Start of EXTRACTED MATERIAL

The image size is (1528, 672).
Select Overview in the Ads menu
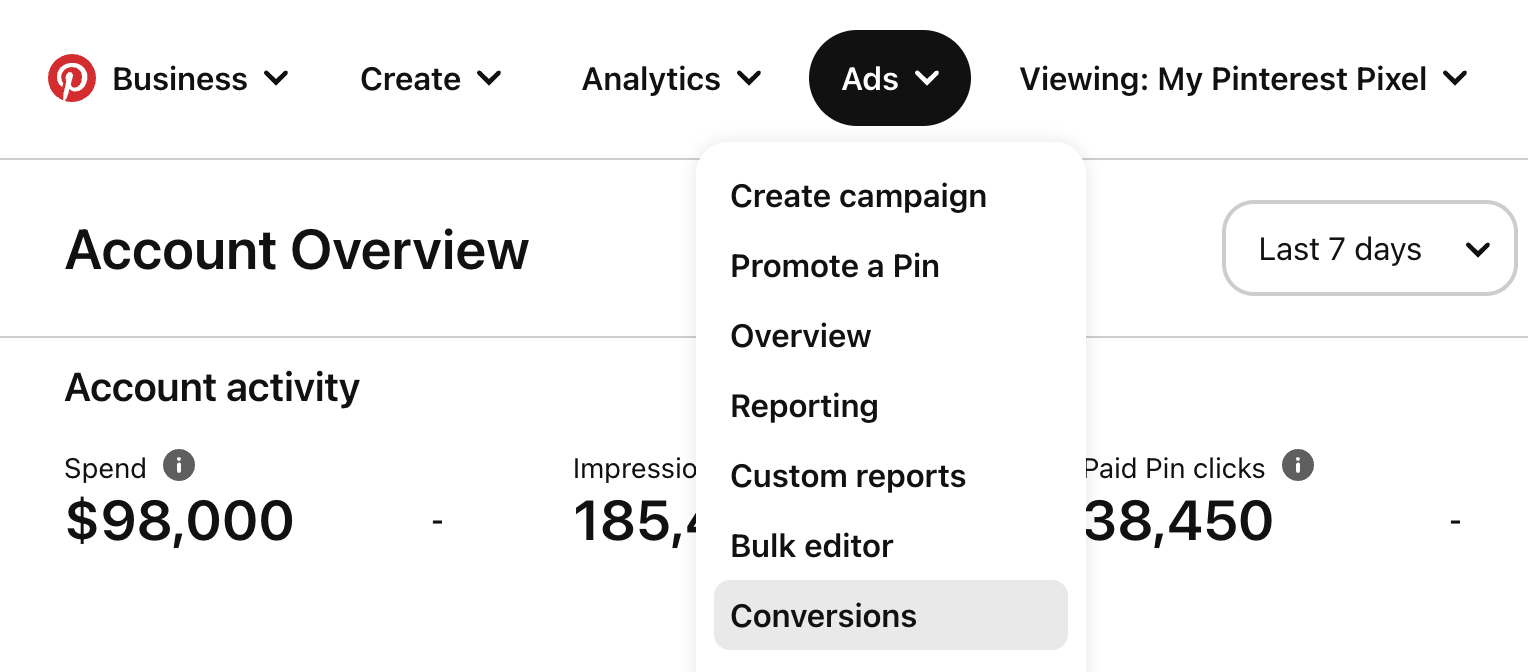pyautogui.click(x=801, y=336)

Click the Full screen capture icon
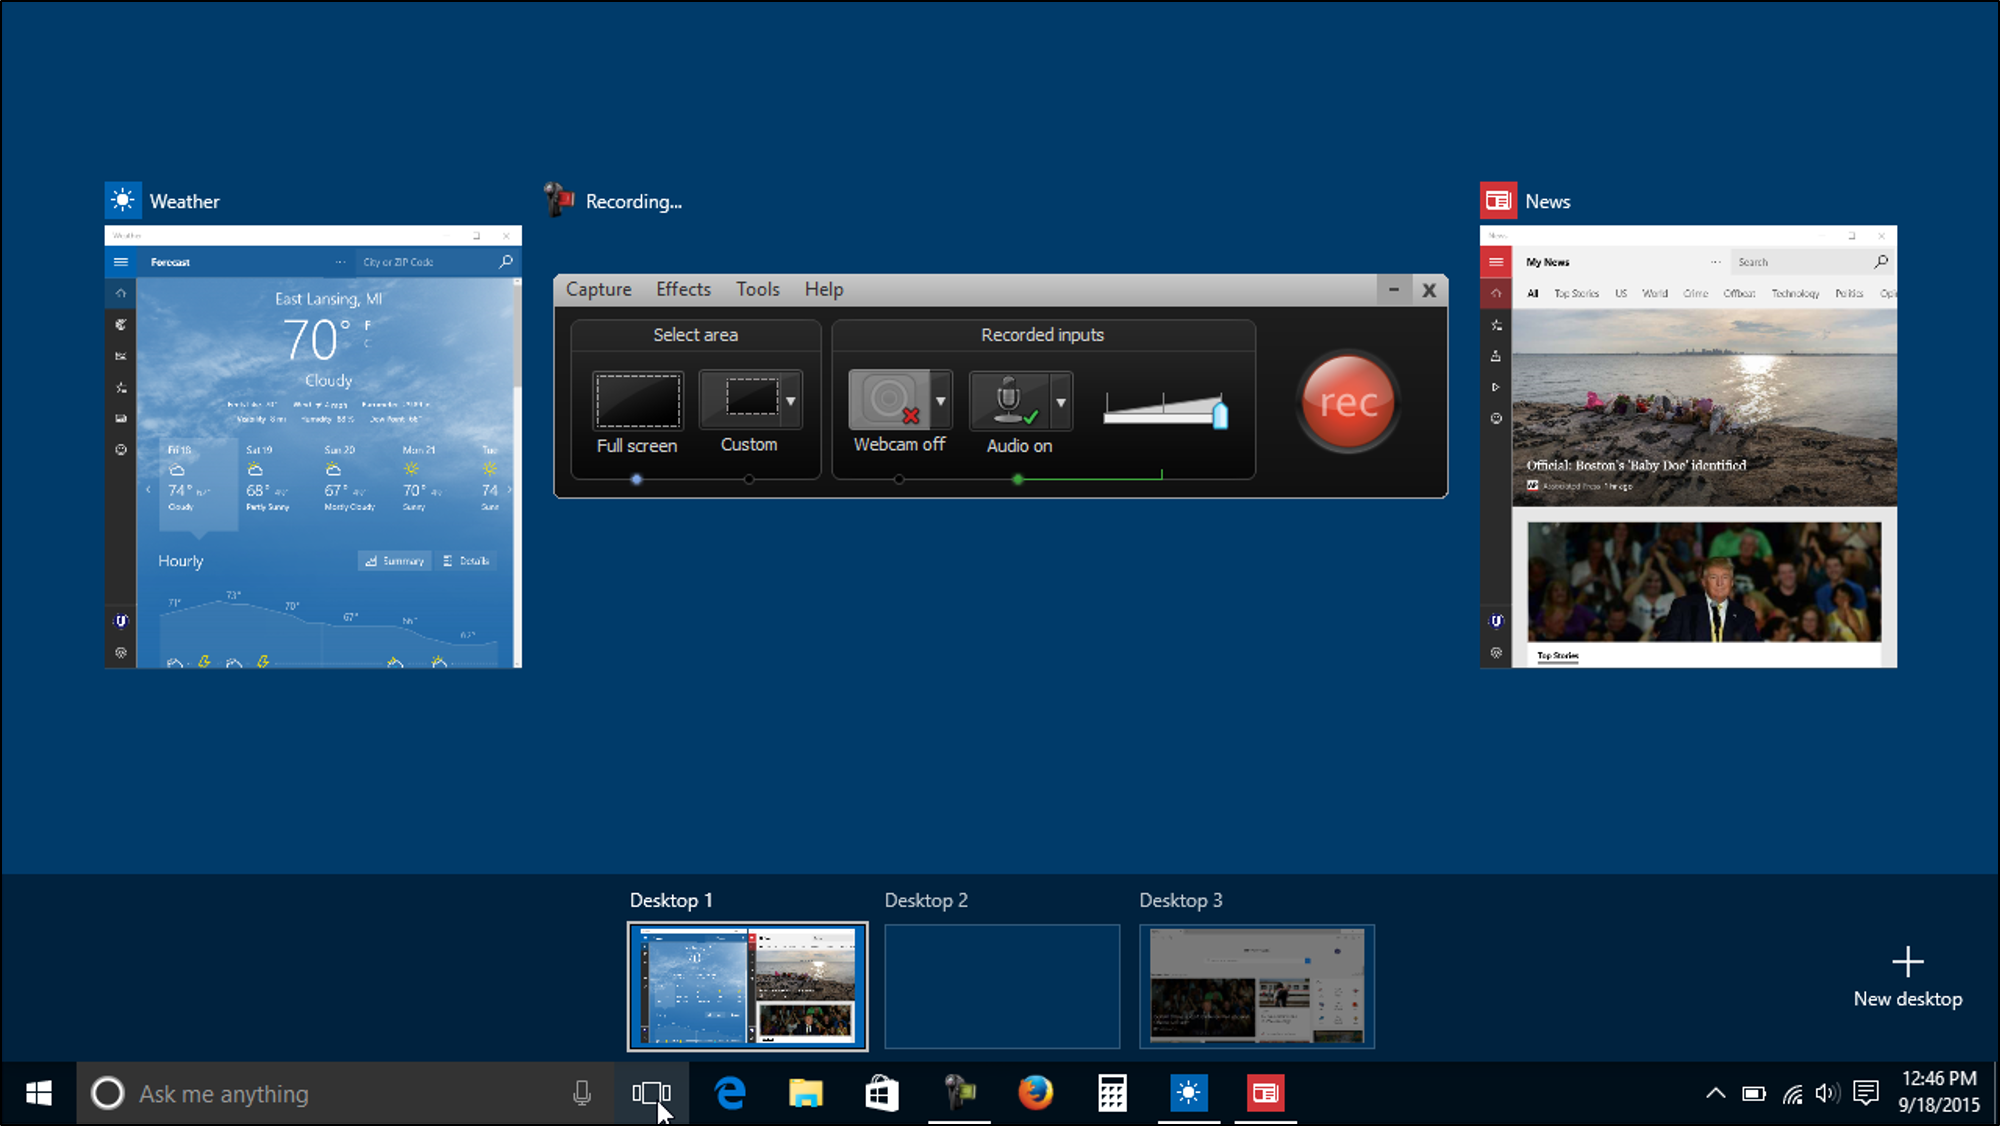638,400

End of EXTRACTED MATERIAL

== WORK TO DO ==
Convert the listing above into a Markdown table with a "Row" column numbering each line and a "Line" column holding the line itself, skipping blank lines. Leave the pictures out of the table.

== FULL ANSWER ==
| Row | Line |
|---|---|
| 1 | The image size is (1528, 672). |
| 2 | Select Overview in the Ads menu |
| 3 | pyautogui.click(x=801, y=336) |
| 4 | Click the Full screen capture icon |
| 5 | 638,400 |